Long home to professionals engrossed by the convenience and charm of the area, the neighborhood got a boost as its location — five minutes from downtown Phoenix and the state capitol building — and unique homes began to attract a new wave of buyers. Spurred in part by the revitalization of downtown Phoenix and the surging popularity of its historic neighborhoods, Encanto/Palmcroft’s fortunes have risen in recent years.
Cost of Housing
Styles vary from stately Tudors and large, two-story Spanish Colonials to smaller homes of one-story brick with hardwood floors or cozy Mediterranean homes with arched windows and red - tile roofs.
Prices on the "starter streets" with smaller homes start in the high $200,000 range while larger homes on highly prized spacious lots with mature landscaping climb easily into the $800,000 range and above. Bargain hunters might still find one of the smaller, not yet renovated houses for less than $250,000, but they are becoming increasingly harder to find.
No contemporary apartment houses exist in this historic district, although some small, inexpensive rental units are on the southern border, facing a busy street. The average rent in Central Phoenix is $700.
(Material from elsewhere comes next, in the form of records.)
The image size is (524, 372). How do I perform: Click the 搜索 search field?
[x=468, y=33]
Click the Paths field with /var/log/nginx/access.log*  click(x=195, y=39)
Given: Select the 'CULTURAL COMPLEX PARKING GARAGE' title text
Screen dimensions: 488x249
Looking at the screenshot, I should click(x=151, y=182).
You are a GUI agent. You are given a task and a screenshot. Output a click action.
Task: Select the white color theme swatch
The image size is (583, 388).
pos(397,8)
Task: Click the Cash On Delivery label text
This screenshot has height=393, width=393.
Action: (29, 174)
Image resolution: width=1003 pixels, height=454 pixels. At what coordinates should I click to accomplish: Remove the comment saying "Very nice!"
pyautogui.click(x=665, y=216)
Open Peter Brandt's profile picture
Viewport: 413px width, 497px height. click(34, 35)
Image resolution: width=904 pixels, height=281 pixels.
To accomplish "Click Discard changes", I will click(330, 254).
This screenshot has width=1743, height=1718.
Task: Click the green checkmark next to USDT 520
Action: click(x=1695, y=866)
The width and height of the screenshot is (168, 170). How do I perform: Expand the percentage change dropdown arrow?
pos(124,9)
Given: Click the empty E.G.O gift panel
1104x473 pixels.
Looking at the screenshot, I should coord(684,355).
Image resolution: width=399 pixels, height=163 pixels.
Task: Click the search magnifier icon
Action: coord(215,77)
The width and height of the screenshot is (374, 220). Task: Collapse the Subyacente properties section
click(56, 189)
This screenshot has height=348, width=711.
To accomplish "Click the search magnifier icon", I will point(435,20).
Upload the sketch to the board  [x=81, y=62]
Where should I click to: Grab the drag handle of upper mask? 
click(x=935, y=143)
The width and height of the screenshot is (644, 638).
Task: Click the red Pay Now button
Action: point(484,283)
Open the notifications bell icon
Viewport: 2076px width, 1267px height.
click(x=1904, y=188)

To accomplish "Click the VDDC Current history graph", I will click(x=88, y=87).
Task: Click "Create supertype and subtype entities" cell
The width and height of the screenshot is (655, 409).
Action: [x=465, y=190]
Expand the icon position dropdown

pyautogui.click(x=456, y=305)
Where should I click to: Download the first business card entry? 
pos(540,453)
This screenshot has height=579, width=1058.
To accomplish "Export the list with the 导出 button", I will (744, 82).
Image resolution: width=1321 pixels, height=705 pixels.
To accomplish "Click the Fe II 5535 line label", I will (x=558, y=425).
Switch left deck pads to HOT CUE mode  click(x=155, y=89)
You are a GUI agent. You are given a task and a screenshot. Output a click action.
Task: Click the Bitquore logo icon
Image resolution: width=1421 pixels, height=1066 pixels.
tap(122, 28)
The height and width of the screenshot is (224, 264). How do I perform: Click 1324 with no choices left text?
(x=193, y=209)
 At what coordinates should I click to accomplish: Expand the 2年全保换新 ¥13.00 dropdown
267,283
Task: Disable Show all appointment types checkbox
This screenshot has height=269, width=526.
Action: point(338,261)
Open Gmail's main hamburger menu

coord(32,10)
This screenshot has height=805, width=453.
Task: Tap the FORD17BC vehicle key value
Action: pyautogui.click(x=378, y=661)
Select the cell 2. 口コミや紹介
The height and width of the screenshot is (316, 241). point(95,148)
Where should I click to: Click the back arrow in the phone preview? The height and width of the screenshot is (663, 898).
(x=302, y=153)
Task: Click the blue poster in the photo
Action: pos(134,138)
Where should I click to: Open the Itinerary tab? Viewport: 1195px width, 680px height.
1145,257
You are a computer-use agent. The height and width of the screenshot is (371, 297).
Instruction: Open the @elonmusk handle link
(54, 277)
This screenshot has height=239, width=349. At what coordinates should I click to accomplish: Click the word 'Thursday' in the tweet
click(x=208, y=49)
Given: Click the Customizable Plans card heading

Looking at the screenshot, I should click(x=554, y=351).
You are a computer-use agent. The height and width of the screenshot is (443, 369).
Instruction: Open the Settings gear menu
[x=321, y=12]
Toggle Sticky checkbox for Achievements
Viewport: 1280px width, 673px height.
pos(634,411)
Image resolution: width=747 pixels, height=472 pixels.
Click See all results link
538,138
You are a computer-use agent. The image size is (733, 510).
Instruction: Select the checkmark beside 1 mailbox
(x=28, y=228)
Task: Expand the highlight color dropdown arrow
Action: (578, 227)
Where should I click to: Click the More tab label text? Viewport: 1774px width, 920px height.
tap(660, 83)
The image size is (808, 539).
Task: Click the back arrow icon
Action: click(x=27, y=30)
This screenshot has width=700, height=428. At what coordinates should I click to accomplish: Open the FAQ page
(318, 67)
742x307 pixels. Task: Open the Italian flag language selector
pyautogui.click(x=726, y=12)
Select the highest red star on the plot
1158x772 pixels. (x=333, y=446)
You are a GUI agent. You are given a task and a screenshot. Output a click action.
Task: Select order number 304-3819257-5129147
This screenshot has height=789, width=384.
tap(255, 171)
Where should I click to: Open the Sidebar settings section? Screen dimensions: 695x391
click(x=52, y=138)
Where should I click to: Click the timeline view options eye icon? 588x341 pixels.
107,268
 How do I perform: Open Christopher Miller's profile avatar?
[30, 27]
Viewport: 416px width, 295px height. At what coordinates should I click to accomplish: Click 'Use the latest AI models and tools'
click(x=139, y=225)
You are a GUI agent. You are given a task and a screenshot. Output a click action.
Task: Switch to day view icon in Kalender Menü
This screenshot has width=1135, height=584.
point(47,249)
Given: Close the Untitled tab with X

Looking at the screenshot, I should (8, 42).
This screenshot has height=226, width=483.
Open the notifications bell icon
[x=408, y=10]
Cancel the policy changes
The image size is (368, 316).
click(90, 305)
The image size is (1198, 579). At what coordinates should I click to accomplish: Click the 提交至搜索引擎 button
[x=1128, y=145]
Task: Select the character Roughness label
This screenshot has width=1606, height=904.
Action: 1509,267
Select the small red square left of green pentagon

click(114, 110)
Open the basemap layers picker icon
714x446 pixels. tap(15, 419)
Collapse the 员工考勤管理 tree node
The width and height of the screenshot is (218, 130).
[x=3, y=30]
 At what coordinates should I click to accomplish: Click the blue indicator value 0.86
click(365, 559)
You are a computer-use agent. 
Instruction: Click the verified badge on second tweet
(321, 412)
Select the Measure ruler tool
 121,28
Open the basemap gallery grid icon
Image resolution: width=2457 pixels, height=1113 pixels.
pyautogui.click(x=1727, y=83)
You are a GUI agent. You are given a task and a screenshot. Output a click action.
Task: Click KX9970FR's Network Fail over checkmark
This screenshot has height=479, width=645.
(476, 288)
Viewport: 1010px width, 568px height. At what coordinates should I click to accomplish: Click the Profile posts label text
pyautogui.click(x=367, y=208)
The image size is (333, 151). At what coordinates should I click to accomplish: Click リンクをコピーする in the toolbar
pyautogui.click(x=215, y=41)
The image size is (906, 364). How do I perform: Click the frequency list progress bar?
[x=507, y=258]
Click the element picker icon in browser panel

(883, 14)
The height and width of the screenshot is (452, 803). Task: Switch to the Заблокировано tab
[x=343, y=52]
The Phoenix Elementary School and the Phoenix Union High School districts serve Encanto/Palmcroft, coping with the challenges of a multi-lingual urban community. Phoenix College, a community college established in the 1920s, is nearby.
Famed for its Native American collections, the internationally known Heard Museum, is one mile away on Central Avenue. The architecturally modern Phoenix Art Museum is a stone's throw past the Heard. The soaring edifice of the Barr Central Library is a half mile further down Central, its top floor framed by walls of glass two stories high.
For sports fans, Chase Field, a huge sports stadium with a retractable roof and a real grass playing field that houses the Arizona Diamondbacks, and the U.S. Airways Center, home to the Phoenix Suns, are three miles away in downtown Phoenix. The ornate and historic Orpheum Theater and Herberger Theater Center are also downtown.
The petite but lively downtown arts scene hosts a monthly studio walk. Two farmers' markets have set up shop in downtown's outdoor parks.
Closer to home, Encanto Park offers a nine-hole city golf course, tennis courts, swimming pool and a small Kiddieland amusement park. Encanto/Palmcroft residents hold monthly book club meetings, annual holiday parties and a bi-annual home tour that attracts hundreds of visitors.
About three miles away is Downtown Phoenix — a short five-minute commute on surface streets. The Papago Freeway or Interstate 10 is a half mile away. On I-10, commuters and students can be in Tempe in 15 or 20 minutes. Scottsdale is about a half-hour away via freeways and surface streets.